移転先で徳山村での暮らしを振り返る安藤こなみさん=大垣市今宿で

 「撮影で訪れたのは八十四回。試験湛(たん)水までに百回は数えたい」。民宿を経営していた藤野末広さん(52)=本巣市文殊=は、七年前から旧徳山村を撮影し続けている。新天地での生活再建。一家の大黒柱として多忙な日々を送りながら、ファインダー越しに懐かしさをかみしめる。

 藤野さんが離村したのは一九八四(昭和五十九)年。この年、個別の補償契約が始まった。藤野さんは早期に移転した組だ。

 「離村時には古里への思いもある程度整理がついていたし、皆を送り出すのがつらいからこそ、いち早く村を出た」という。

 見通しがあったわけではない。「とりあえず村を出てから職を探そう」。三十一歳で妻子三人。岐阜市内の電設資材会社や運送会社などいくつか転職を重ねた。九八年から個人タクシーの運転手をしているが、「補償金があるので(職を替える)気安さもある。少々の赤字でもやってこれたので、甘い面もあった」。生活再建が容易だったわけではないが、補償のメリットもあったと振り返る。

 徳山の生活も厳しかった。民宿だけでは生活が苦しく、夏場は建設作業に取り組んだ。工事のない冬に多くの人は失業保険でしのいだ。典型的な徳山の暮らしは「厳しいやりくりの連続」だった。

 それでも古里への思いは格別だ。タクシーの客を写して喜んでもらおうと写真を始め、撮影の練習を兼ねて徳山を訪れるようになった。出来上がっていく巨大ダム、荒れていくかつての古里。対照を記録し続けた。

 新生活の苦労は大黒柱だけが味わったわけではない。同じく早期移転組で八四年に長男、長女が住んでいた大垣市に新居を構えた安藤こなみさん(80)。離村時は昨年十月に八十三歳で病没した夫延さんと二人暮らしだった。

 自然の恩恵に授かった生活は一変した。水道代や高額の固定資産税など何から何まで金銭の必要な都市生活。個人移転だったため周囲に知人は少ない。気心の知れた人に囲まれた暮らしが懐かしかった。

 二十年以上の月日が流れ「いまは息子夫婦に囲まれて幸せ」と感じているが、古里を思い出さないわけではない。徳山の四季を歌った「徳山ブルース」。口ずさむと涙があふれそうになる。古里への思いに、離村時の早い遅いは関係ない。

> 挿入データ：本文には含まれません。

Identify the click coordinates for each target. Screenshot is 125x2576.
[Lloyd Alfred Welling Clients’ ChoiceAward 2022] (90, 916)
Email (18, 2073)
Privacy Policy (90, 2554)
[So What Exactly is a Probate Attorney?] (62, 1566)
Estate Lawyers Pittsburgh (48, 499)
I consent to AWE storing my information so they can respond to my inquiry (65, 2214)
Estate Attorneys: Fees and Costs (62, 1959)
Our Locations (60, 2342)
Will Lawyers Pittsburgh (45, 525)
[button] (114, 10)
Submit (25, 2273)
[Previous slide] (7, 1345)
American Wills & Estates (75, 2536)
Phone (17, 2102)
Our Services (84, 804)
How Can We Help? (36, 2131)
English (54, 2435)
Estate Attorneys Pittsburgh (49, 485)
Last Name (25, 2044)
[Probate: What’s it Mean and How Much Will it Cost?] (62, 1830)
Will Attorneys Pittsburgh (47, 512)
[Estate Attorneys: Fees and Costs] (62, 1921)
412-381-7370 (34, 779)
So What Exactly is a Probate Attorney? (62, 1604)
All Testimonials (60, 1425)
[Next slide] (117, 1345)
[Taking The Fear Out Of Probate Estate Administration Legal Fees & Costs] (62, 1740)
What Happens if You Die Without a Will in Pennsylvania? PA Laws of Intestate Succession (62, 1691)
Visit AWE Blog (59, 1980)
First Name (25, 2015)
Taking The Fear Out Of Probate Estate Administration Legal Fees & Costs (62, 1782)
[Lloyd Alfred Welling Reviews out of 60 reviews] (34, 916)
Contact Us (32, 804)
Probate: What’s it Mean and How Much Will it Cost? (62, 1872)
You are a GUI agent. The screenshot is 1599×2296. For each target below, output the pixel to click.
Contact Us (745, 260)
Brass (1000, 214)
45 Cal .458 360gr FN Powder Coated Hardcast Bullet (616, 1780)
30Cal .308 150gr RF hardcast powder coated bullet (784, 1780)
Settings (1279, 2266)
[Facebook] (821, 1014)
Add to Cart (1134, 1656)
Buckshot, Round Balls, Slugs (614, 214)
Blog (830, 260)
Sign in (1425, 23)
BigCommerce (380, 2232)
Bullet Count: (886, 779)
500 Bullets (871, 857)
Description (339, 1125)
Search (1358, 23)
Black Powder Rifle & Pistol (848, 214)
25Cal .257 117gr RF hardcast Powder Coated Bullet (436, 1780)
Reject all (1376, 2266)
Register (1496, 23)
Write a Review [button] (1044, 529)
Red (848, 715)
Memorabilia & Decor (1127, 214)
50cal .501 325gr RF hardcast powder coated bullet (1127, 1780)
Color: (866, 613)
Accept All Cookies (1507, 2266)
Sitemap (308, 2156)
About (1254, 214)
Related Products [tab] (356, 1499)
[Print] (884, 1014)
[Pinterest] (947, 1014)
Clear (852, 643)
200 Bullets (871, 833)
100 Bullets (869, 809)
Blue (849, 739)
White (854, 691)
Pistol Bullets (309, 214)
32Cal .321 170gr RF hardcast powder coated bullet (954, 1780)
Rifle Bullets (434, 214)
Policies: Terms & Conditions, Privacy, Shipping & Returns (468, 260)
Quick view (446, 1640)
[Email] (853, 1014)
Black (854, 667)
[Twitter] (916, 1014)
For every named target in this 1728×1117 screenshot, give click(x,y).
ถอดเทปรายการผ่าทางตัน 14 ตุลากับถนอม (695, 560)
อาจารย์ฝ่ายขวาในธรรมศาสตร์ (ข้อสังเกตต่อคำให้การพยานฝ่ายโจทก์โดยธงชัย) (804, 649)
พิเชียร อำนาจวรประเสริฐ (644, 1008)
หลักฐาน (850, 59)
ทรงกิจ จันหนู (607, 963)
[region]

 <集団移転> 旧徳山村の全466世帯のうち331世帯が本巣市、揖斐川町、北方町にある計5カ所の造成団地に移転。残る135世帯が県内外に個人移転した。移転先は1974、75、83年の3度にわたる意向調査などを経て選定。補償契約の始まった84年以降、移転がスタートした。